硬貨23枚 ページ24
廊下に小さな足音が響く。
跳ねるように走り、教室をそっと覗いた。
1年B組の教室には見慣れない顔が4つ。…この前見たけど。
エペル「あ、A!」
『やっほ〜、お勉強中?』
ノートから視線を上げて、エペルが手を振る。
他にいるのはいつものメンツだ。エース、デュース、ユウ、グリム、ジャック。
相変わらず仲いいなぁ、と思いながら彼らに近付く。
エペル「テストが近いからさ」
『今回の生物学範囲広いよねぇ』
エペル「Aはどうしたの?」
『忘れ物を取りに〜。ちょっとごめんね』
デュース「ぉ、わ、悪い」
デュースが座っていたところに手を突っ込む。
ノートとファイルを取り出して、ちらりとデュースのノートに視線を投げた。
『ここ、間違えてるよ』
デュース「えっえ?」
『難しいよね、僕もよく間違えちゃうんだぁ…』
へらりと笑ってデュースの手からペンを抜き取る。
1つ1つの滑るような所作に、デュースは目も心も奪われていた。
もちろんそれにAは気付いているわけだが。
懇切丁寧に教え、ちらりと顔を覗き込む。
デュースは手は動かしているものの、頭はショート。
そんな様子に周りの4人+1匹はため息をついた。
『皆お勉強頑張ってねぇ』
エペル「じゃあね、A」
『ばいば〜い』
去り際、デュースにウィンクを落として教室を後にした。
ウブだったな、真面目な人は皆あんな感じだったっけ?プライド高い人しかいないからよくわかんないや。

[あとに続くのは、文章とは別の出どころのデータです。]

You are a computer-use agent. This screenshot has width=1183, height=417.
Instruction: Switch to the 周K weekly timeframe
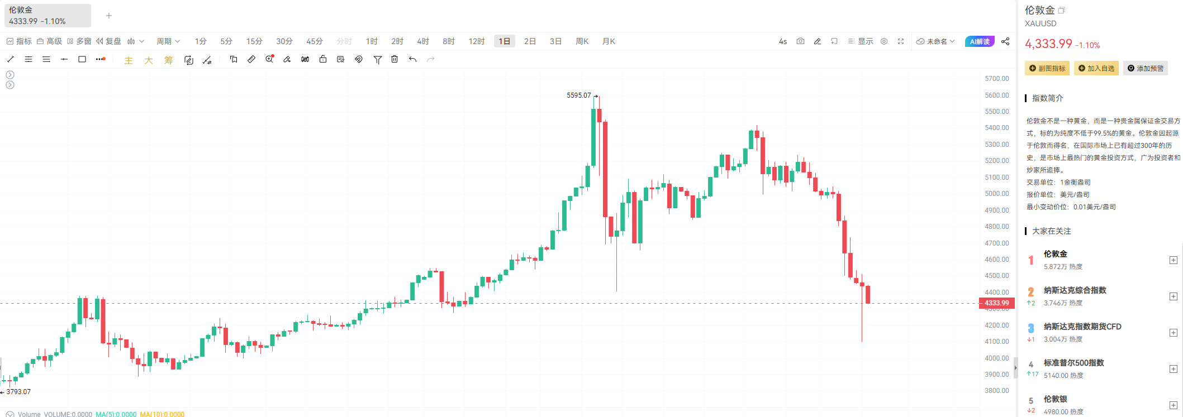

Aが去り、エースはムスッと気に入らないような表情を浮かべていた。デュースは未だに起きたことを信じられず、Aが残した字を呆然と見つめている。
エース「俺もそこ座っときゃよかった〜、デュースばっかずりぃ!」
デュース「ふ、不可抗力だッ!」
ユウ「この前追いかけてたときと随分雰囲気が違うね」
グリム「追いかけてた?」
ユウ「グリムは補修だったでしょ」
そう、以前追いかけたときは怒っていた。可愛らしいが怖い。
しかし、先程のAは優しかった。サバナクローで唯一の存在かもしれない。
本心を知っているジャックは溜息をつく。
価値観の違うAはあまり好きではない。ずる賢いから。
でも、"僕にも僕なりの事情がある"の一言だけでなんとなく腑に落ちてしまったのが何よりも悔しかった。
あのとき見せた暗い顔は、気のせいだったのだろうか?
ひらりと白い紙が窓辺に落ちた。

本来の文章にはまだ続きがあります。